> PROBLEM STATEMENT: In the material below, list every line carrying the string "arrow".

[[ SOURCE INFORMATION, beginning ]]

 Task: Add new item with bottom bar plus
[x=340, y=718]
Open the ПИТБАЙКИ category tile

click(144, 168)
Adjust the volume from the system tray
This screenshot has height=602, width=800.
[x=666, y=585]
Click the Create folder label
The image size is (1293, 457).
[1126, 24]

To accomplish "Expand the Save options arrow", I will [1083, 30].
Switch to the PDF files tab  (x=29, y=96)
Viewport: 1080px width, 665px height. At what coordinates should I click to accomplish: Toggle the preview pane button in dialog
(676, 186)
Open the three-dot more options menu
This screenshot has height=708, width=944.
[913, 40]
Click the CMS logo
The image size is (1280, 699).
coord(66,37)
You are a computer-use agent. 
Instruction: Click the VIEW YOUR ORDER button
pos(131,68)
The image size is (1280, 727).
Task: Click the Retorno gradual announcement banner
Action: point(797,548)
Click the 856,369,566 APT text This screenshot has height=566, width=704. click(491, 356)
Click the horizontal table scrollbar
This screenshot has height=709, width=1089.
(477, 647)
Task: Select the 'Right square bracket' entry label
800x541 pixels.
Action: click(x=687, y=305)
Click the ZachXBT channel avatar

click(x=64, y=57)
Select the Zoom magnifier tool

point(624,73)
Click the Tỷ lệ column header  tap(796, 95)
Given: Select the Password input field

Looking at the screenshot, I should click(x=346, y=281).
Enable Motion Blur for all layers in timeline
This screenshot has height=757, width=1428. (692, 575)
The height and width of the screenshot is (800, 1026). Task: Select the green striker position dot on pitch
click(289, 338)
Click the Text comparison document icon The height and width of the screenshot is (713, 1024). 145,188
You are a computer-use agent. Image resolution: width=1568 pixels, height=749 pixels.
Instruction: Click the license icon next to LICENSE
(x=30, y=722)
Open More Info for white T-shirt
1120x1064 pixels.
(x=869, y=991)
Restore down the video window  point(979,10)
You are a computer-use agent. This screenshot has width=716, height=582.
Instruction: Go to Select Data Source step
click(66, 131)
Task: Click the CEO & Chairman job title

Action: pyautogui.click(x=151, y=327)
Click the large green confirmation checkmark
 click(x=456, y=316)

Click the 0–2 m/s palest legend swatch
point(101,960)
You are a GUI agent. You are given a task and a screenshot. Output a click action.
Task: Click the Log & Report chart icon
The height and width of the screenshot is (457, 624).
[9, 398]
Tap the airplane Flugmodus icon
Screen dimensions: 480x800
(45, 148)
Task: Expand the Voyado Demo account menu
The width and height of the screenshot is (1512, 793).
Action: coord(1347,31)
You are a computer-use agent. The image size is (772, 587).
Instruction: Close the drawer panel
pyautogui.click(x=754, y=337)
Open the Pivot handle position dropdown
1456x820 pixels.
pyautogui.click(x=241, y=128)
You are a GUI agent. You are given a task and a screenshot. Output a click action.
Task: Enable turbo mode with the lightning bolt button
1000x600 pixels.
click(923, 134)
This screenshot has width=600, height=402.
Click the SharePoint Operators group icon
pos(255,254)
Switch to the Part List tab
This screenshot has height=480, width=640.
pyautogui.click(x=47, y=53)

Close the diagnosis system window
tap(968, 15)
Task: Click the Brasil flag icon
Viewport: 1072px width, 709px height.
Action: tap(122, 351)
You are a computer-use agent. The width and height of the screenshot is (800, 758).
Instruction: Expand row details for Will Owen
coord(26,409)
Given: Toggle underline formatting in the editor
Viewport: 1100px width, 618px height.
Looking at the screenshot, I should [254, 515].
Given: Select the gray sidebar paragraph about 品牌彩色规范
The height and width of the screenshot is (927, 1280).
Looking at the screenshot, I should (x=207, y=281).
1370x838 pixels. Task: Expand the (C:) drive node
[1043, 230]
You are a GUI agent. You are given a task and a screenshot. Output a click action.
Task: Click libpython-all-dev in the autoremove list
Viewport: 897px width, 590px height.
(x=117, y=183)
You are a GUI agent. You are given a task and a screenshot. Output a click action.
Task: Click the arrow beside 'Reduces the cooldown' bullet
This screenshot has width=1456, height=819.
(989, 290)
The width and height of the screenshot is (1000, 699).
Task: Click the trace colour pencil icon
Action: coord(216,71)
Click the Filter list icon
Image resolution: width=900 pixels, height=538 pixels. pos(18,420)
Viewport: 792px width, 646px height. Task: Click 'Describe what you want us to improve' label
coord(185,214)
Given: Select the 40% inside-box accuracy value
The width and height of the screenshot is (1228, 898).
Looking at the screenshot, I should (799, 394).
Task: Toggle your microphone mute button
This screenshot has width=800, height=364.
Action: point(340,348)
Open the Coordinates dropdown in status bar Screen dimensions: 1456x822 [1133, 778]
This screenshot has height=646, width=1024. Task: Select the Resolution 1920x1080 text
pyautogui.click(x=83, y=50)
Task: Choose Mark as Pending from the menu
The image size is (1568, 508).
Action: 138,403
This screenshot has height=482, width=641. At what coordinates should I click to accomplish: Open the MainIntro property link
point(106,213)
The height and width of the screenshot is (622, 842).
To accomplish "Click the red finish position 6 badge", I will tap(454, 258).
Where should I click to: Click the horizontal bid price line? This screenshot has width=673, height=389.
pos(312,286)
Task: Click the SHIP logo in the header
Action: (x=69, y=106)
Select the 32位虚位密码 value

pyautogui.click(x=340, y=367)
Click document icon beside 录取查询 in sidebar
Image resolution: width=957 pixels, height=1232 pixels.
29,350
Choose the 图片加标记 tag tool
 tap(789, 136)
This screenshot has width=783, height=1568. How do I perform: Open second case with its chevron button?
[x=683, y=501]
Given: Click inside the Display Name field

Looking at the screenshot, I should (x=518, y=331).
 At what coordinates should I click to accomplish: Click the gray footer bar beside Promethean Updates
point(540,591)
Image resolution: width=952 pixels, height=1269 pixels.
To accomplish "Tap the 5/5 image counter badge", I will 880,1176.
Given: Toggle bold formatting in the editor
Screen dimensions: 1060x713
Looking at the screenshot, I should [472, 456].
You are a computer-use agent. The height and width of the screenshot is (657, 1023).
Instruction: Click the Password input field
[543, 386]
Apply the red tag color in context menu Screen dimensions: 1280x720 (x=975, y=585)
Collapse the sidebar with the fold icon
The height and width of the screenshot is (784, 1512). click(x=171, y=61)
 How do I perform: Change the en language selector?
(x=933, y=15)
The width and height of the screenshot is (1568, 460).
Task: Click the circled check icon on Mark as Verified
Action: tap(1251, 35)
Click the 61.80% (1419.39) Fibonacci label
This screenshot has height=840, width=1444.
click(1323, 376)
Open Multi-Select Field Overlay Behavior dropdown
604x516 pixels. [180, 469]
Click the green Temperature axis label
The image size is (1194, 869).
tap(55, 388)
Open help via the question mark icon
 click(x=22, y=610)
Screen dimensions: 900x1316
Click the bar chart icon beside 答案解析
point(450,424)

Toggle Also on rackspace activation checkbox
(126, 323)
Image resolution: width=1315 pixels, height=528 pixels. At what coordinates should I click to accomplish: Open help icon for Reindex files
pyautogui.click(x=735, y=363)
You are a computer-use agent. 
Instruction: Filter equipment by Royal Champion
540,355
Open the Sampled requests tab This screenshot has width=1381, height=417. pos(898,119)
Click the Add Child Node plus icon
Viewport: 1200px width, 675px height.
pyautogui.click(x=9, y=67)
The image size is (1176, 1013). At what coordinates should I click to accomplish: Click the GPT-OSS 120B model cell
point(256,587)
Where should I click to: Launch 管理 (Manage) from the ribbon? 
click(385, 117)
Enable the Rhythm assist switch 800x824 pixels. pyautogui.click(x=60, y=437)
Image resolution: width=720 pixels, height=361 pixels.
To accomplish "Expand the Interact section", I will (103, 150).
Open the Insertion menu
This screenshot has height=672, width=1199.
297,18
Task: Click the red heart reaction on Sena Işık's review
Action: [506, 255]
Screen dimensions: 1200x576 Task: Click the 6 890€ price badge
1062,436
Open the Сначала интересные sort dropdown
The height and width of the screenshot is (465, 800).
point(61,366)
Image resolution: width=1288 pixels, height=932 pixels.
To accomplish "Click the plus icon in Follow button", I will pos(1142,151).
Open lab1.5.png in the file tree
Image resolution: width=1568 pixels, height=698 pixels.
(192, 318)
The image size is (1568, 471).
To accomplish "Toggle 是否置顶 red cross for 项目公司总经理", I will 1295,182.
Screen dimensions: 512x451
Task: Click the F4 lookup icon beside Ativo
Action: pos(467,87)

[[ SOURCE INFORMATION, end ]]

> RESULT BELOW:
To accomplish "Expand the Save options arrow", I will [1083, 30].
Task: Click the arrow beside 'Reduces the cooldown' bullet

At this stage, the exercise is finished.